Travel & History

Travel and History isn’t a domain about visiting museums. It follows a dual movement, outward into place and backward into time. It explores travel as encounter, with ideas, people, histories, myths, folklore, and ecosystems embedded in geography. It explores travel as a tool to reveal the memory a place sustains. 

Knowledge doesn’t just live in books. There is an ancient way of passing it on. Śruti, that which is heard, carries the sacred and the cosmic through precise oral transmission across generations. Smṛti, that which is remembered, carries what humans made of it, the epics, the laws, the local legends adapted to time and place. These are the two foundational sources of sacred knowledge in Hindu tradition, concepts as old as the Vedic tradition itself, formally categorized and hierarchically ordered in the Dharmasūtras, c. 600 to 300 BCE. Every landscape carries its own layer of Smṛti. Sthala Kathas are the sacred legends of specific sites, preserved in the Tirtha Mahatmyas of the Skanda Purana. They pass on the mythology embedded in particular geography, why a deity appeared by a particular river or what a mountain witnessed. Sthanik Kathas are the broader community knowledge, village lore, how a place got its name, the stories that never made it into written texts but lived in local dialect for centuries. Our ancestors had an urge to leave their trace through the sands of time, much like the early humans who left impressions deep in caves just to say: I was here. Pilgrimage to me has always sounded like a field trip in a history class. 

Different people perceive travel differently. One mind can see travel as leisure, a way to unwind, and another can experience the literal history a place has witnessed, merely by seeing a river flow. Then there’s a third category that swings between the two. A weekend staycation in the hills brings solace away from the city, but a visit to the ghost town in Dhanushkodi can turn into an adventurous ride in a time machine. 

One can visit Hanle, Ladakh to experience the wonder of the night sky in the clearest skies in the world and simply come back. But what if travel also becomes delving into wonder, delight and inquiry even while being on the road itself? A stop somewhere on the smooth roads beside the blue waters of the Indus within a desert can happen to be an invitation to experience the rise and fall of civilisations next to it. 

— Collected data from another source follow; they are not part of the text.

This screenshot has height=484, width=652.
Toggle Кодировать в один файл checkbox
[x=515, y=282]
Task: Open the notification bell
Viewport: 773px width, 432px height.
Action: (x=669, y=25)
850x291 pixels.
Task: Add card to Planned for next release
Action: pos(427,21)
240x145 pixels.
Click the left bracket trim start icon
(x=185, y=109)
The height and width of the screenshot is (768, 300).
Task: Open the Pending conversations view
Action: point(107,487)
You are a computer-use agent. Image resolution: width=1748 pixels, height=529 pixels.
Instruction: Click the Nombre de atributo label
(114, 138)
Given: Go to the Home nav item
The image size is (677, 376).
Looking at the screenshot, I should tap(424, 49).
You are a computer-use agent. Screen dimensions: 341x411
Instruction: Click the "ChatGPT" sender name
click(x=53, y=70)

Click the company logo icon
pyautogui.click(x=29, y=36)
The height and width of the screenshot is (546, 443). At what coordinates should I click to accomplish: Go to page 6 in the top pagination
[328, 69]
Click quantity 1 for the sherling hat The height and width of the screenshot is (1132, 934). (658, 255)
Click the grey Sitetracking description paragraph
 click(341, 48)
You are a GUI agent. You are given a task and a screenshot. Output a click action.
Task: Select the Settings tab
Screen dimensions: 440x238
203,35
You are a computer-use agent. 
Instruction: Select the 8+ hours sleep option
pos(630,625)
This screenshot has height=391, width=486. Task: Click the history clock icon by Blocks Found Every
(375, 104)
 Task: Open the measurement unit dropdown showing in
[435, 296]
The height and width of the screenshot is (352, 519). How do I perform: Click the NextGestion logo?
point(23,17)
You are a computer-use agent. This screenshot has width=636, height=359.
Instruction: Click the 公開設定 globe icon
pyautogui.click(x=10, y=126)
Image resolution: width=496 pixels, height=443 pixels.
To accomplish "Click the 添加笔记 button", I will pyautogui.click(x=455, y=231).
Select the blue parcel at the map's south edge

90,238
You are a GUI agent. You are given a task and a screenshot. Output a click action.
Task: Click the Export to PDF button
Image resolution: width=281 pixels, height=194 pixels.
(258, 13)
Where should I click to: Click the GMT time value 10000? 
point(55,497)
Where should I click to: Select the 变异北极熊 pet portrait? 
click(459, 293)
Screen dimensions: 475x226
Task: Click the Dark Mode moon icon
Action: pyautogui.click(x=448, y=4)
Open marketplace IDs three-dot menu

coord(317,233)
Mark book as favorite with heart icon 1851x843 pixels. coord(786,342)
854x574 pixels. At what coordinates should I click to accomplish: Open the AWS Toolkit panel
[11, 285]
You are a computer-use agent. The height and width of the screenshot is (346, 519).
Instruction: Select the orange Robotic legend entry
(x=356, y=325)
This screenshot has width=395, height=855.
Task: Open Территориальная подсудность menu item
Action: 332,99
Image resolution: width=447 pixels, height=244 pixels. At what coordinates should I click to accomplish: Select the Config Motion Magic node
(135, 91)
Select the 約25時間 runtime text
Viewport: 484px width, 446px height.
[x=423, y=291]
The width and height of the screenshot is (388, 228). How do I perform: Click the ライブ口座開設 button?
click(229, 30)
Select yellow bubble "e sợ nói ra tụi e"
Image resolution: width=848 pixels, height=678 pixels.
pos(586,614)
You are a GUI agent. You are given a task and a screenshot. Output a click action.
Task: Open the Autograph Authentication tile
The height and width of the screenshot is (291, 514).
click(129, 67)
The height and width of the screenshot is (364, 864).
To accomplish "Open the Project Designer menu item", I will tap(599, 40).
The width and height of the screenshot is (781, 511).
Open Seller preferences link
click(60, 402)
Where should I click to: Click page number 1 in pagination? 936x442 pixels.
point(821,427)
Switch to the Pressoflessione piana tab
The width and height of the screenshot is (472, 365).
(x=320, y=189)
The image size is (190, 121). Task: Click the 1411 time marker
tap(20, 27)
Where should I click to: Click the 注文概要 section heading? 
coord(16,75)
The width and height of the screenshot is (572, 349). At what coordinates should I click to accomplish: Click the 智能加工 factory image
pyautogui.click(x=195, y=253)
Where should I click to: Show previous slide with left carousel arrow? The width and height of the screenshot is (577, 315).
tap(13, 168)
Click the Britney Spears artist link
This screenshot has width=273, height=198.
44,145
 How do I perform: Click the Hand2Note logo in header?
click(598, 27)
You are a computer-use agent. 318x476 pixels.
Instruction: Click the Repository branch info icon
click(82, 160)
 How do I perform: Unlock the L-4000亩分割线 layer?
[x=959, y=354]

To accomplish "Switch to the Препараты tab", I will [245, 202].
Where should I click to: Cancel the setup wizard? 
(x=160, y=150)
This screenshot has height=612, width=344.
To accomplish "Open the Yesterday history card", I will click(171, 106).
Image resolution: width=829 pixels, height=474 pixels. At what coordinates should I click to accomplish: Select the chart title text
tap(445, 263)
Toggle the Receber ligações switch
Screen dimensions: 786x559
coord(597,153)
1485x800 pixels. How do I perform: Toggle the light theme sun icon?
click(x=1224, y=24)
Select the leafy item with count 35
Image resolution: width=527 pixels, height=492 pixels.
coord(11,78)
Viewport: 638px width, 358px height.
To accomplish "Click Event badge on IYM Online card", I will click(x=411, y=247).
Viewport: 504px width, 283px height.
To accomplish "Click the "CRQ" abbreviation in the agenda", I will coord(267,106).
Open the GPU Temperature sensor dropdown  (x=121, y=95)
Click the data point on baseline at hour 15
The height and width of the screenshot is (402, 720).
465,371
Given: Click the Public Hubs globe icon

While driving on a mountain road, the mind can focus on getting there or snap out of the limbo of ticking off a task and truly be present in the journey to realise it was never about the destination. There’s a beauty in staying present. Appreciating the beauty in the geography of the place is only peeling one layer of experience that travel offers. Every landscape also carries the weight of everything that unfolded on those grounds since the beginning of time. In that sense, every inch of land is a time capsule waiting to reveal itself if and only if you stop to open it. If and only if you stop to truly see. 

Citations: Dharmasūtras, c. 600 to 300 BCE. Patrick Olivelle, Dharmasūtras: The Law Codes of Ancient India, Oxford World’s Classics, Oxford University Press, 1999. Sthala Kathas preserved in Tirtha Mahatmyas of the Skanda Purana, c. 7th century CE onward. Sthanik Katha as oral community tradition transmitted in vernacular dialects, uncited by nature.